*** Provided records ***
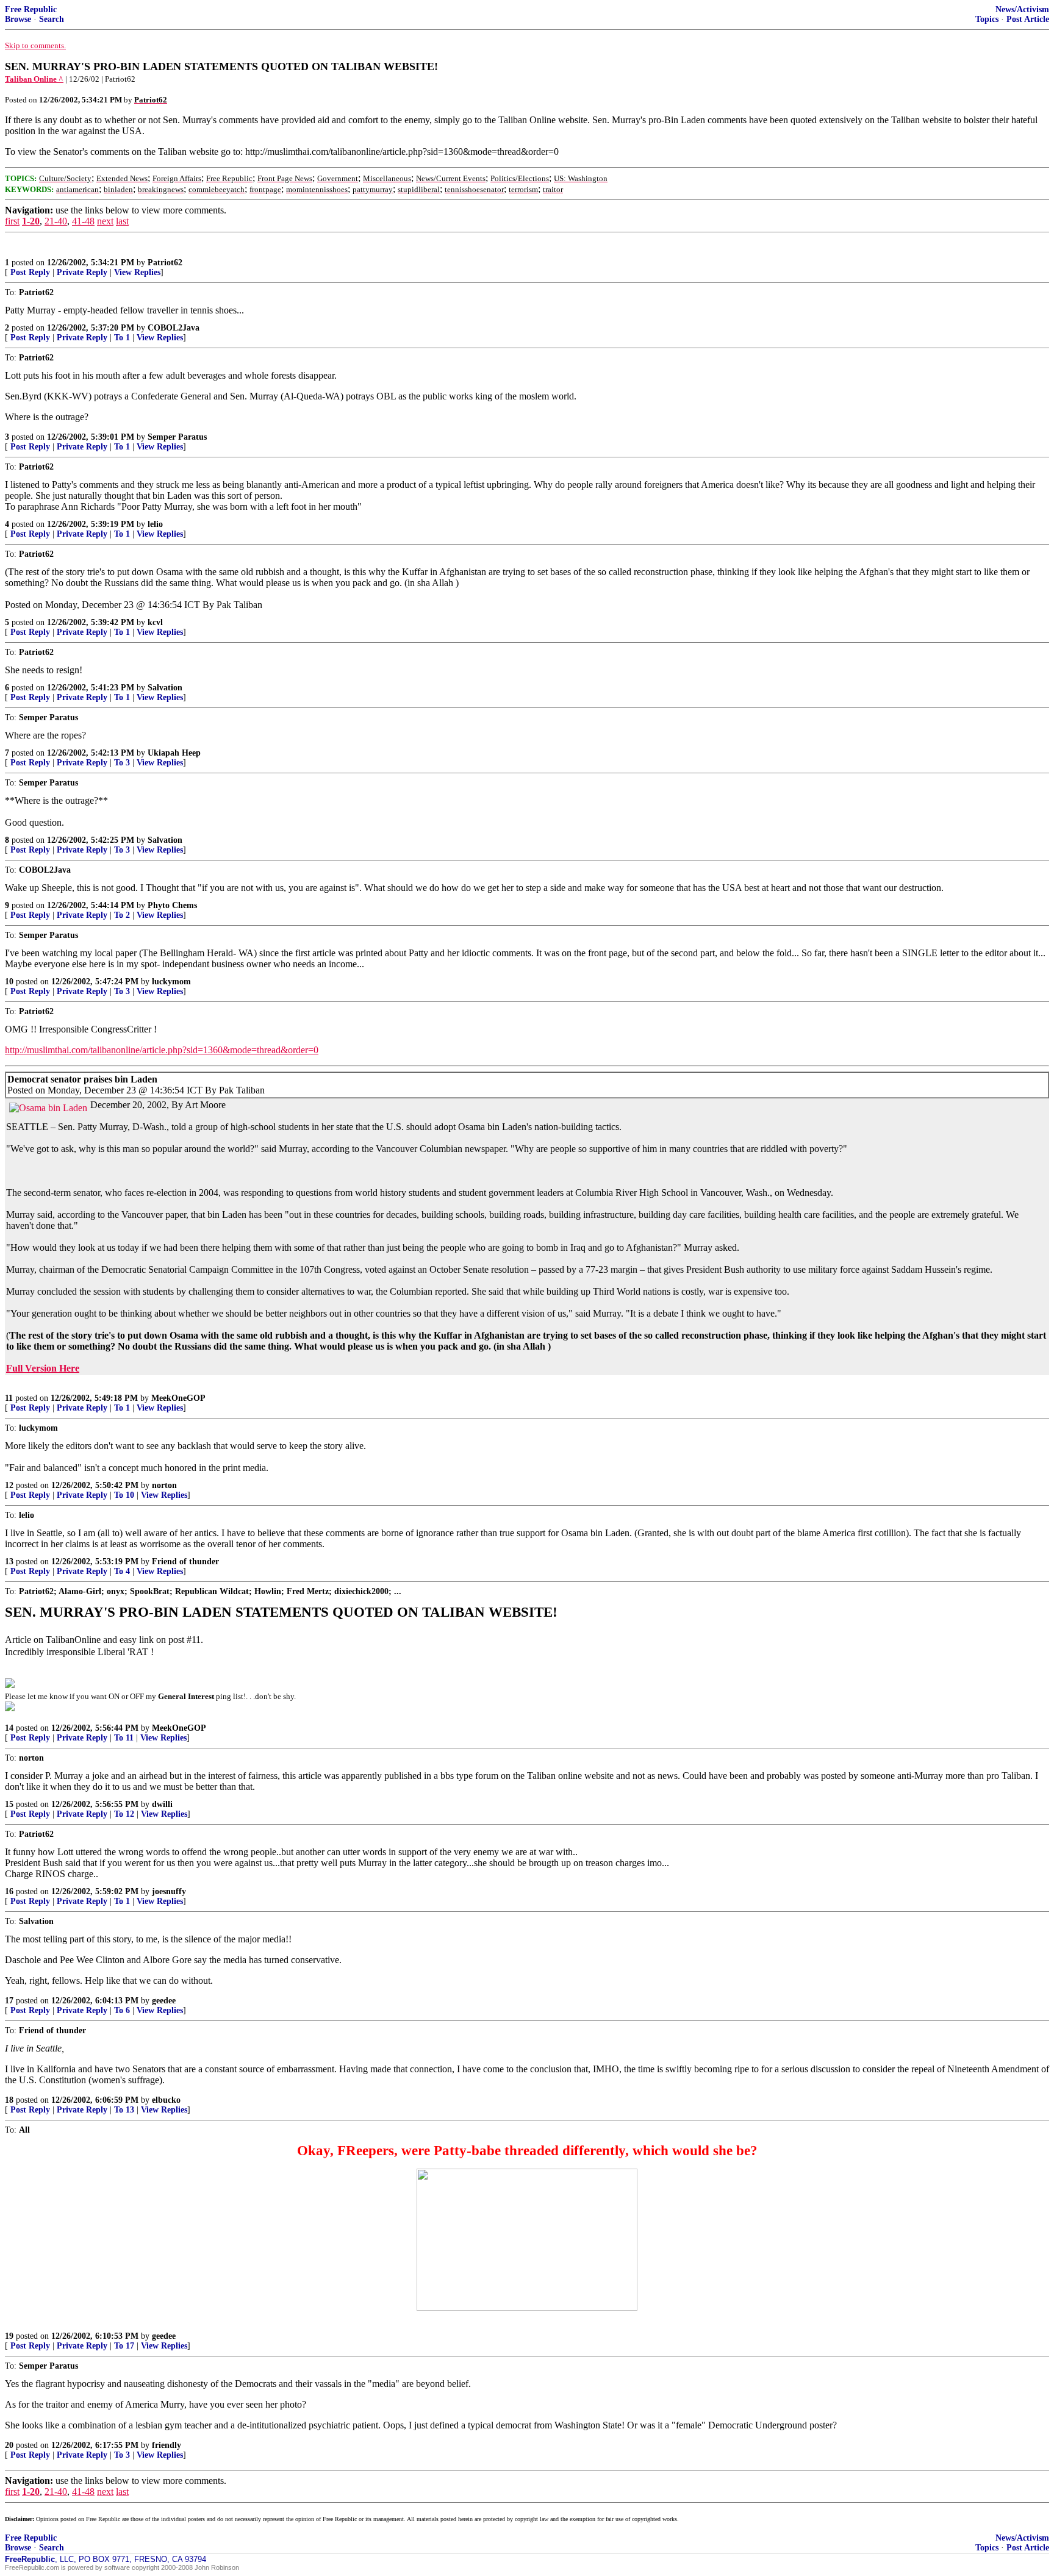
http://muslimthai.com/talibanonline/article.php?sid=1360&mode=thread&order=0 (161, 1050)
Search (51, 19)
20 (9, 2445)
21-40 (56, 221)
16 (9, 1891)
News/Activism (1022, 9)
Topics (986, 19)
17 (9, 2000)
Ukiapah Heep (174, 752)
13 (9, 1561)
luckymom (171, 981)
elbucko (166, 2100)
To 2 (122, 915)
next (105, 221)
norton (164, 1485)
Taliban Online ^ (34, 79)
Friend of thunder (185, 1561)
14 (9, 1728)
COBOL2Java (173, 327)
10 (9, 981)
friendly (166, 2445)
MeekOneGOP (178, 1398)
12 (9, 1485)
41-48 (83, 221)
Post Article (1027, 19)
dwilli (162, 1804)
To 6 (122, 2010)
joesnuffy (169, 1891)
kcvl (155, 622)
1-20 (31, 221)
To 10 (124, 1495)
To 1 (122, 337)
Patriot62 (165, 262)
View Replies (137, 272)
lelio (155, 524)
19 (9, 2336)
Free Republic (31, 9)
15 (9, 1804)
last (122, 221)
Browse (18, 19)
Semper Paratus (177, 437)
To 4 (122, 1571)
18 (9, 2100)
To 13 (124, 2109)
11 (9, 1398)
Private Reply (82, 272)
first (12, 221)
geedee (164, 2000)
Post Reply (30, 272)
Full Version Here (42, 1368)
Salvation (165, 687)
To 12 (124, 1814)
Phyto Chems (172, 905)
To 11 (124, 1737)
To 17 (124, 2345)
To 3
***
▸ Your objective: Output all of the records exactly as they appear above, but not the pictures.

▸ Answer section:
http://muslimthai.com/talibanonline/article.php?sid=1360&mode=thread&order=0 (161, 1050)
Search (51, 19)
20 (9, 2445)
21-40 (56, 221)
16 (9, 1891)
News/Activism (1022, 9)
Topics (986, 19)
17 (9, 2000)
Ukiapah Heep (174, 752)
13 (9, 1561)
luckymom (171, 981)
elbucko (166, 2100)
To 2 (122, 915)
next (105, 221)
norton (164, 1485)
Taliban Online ^ (34, 79)
Friend of thunder (185, 1561)
14 (9, 1728)
COBOL2Java (173, 327)
10 (9, 981)
friendly (166, 2445)
MeekOneGOP (178, 1398)
12 (9, 1485)
41-48 (83, 221)
Post Article (1027, 19)
dwilli (162, 1804)
To 6 (122, 2010)
joesnuffy (169, 1891)
kcvl (155, 622)
1-20 (31, 221)
To 10 (124, 1495)
To 1 (122, 337)
Patriot62 (165, 262)
View Replies (137, 272)
lelio (155, 524)
19 (9, 2336)
Free Republic (31, 9)
15 (9, 1804)
last (122, 221)
Browse (18, 19)
Semper Paratus (177, 437)
To 4 (122, 1571)
18 (9, 2100)
To 13 (124, 2109)
11 (9, 1398)
Private Reply (82, 272)
first (12, 221)
geedee (164, 2000)
Post Reply (30, 272)
Full Version Here (42, 1368)
Salvation (165, 687)
To 12 (124, 1814)
Phyto Chems (172, 905)
To 11 (124, 1737)
To 17 (124, 2345)
To 3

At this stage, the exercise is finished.